▶ _Texte fourni_
____________________

MàJ 12/03/24 : des sources proches de l'artiste nous ont contacté pour infirmer les allégations et nous assurer que les planches n'ont donc pas été réalisées à l'aide de l'intelligence artificielle. Nous sommes en l'attente d'une communication officielle et cherchons à prendre contact avec Andrea Sorrentino afin de pouvoir développer avec plus de précisions.


La question de l'intelligence artificielle apparaît de plus en plus fréquemment dans l'actualité des comics. De plus en plus de variations apparaissent, à l'aune de cette nouvelle mode poussant à la logique de l'algorithme roi, alimentée par une large batterie de tutoriels documentés. Le mantra du moment ? Tout le monde peut faire des comics, avec le bon logiciel. Et la question du droit des auteurs passe au second plan dans cette ruée vers l'expérience ludique, malgré les protestations de quelques professionnels du secteur. L'espoir d'une régulation ne freine pas les efforts fournis par les industriels de la tech' pour multiplier l'offre en IA générative basée sur les créations des autres. Restait encore à savoir combien de temps l'industrie officielle pouvait encore résister à cette fièvre de l'artiste-robot.

Tracing is Caring

Sur les réseaux sociaux, plusieurs lecteurs assidus de la série Batman de Chip Zdarsky pensent avoir trouvé un premier exemple frappant. Pour contexte, le titre explorait récemment l'idée d'une suite directe au Killing Joke d'Alan Moore et Brian Bolland le temps d'un arc scénaristique intitulé "Joker : Year One". Les artistes Giuseppe Camuncoli et Andrea Sorrentino ont été embauchés pour signer les dessins de cette histoire, morcelée en plusieurs parties, avec plusieurs ambiances. Et justement, la partie réalisée par Sorrentino interpelle. Sur les réseaux sociaux, un lecteur s'est posé la question de savoir si l'artiste n'avait pas eu recours aux logiciels génératifs pour réaliser certaines de ses cases.
 
A savoir, à titre d'exemple (l'ensemble du fil est accessible sur le réseau Twitter) :
 
 
Force est de le constater, à la découverte de certaines des planches ou des cases développées par Andrea Sorrentino pour Batman #142 et #143, la question peut se poser. Certains rendus n'ont effectivement pas du tout la texture, l'esthétique habituelle des comics du dessinateur sur ses précédents projets (et dans la mesure où celui-ci n'est pas un débutant, ni sur Batman, ni sur le Joker, les points de comparaison viennent naturellement). En l'occurrence, l'artiste s'est surtout fait une réputation pour l'utilisation d'images de référence par le passé, avec une technique d'aplat en couleurs, d'utilisation d'effets numériques précis, pour développer une gamme faussement réaliste mâtinée d'ombres et d'espaces vides, avec beaucoup de grain, de contours irréguliers, etc.
 
Le fil appuie sa démonstration en pointant du doigt certains défauts associés à l"IA art". Jusqu'à certaines mises à jour récentes, la symétrie, le rendu des doigts, des oreilles ou des dents posait problème aux logiciels génératifs, et dans certaines planches, on reconnaît effectivement quelques similitudes troublantes avec ces limites algorithmiques connues.

____________________

▶ _Consigne_
Recopiez à l'identique, s'il vous plaît, le passage du texte fourni qui va de « A savoir, à » jusqu'à « contours irréguliers, etc. ». Les lignes n'ont aucun rôle dans ce travail.

▶ _Données brutes_
____________________

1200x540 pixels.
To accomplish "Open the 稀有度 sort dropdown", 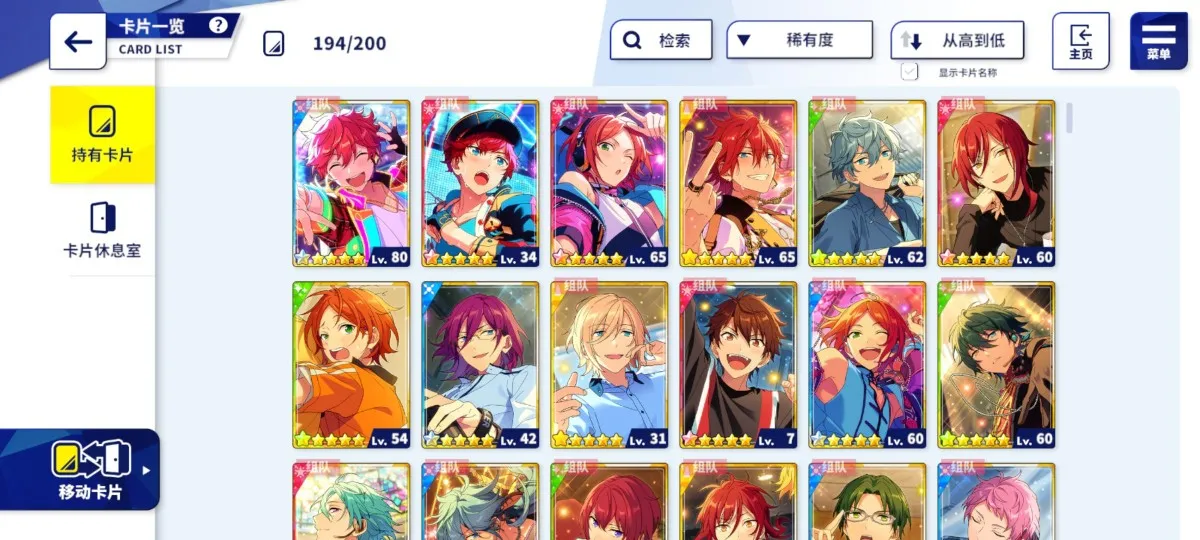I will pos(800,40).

____________________

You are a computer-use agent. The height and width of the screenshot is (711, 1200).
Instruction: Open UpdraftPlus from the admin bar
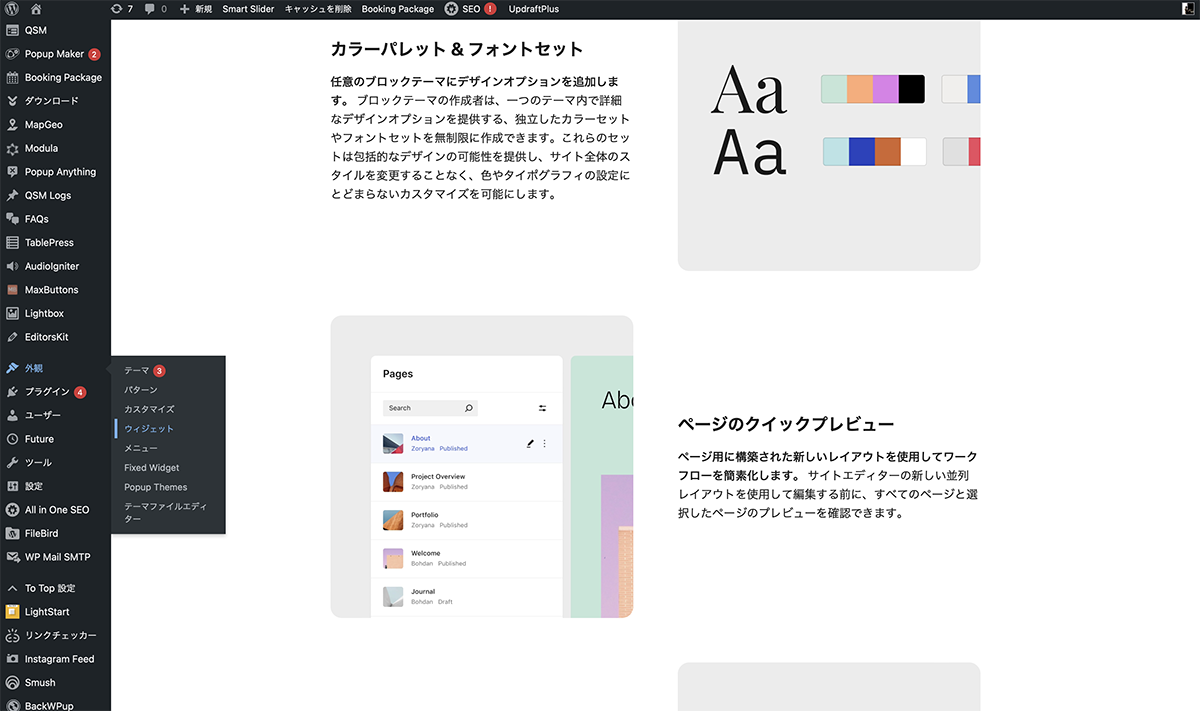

____________________

▶ _Réponse_
A savoir, à titre d'exemple (l'ensemble du fil est accessible sur le réseau Twitter) :
 
 
Force est de le constater, à la découverte de certaines des planches ou des cases développées par Andrea Sorrentino pour Batman #142 et #143, la question peut se poser. Certains rendus n'ont effectivement pas du tout la texture, l'esthétique habituelle des comics du dessinateur sur ses précédents projets (et dans la mesure où celui-ci n'est pas un débutant, ni sur Batman, ni sur le Joker, les points de comparaison viennent naturellement). En l'occurrence, l'artiste s'est surtout fait une réputation pour l'utilisation d'images de référence par le passé, avec une technique d'aplat en couleurs, d'utilisation d'effets numériques précis, pour développer une gamme faussement réaliste mâtinée d'ombres et d'espaces vides, avec beaucoup de grain, de contours irréguliers, etc.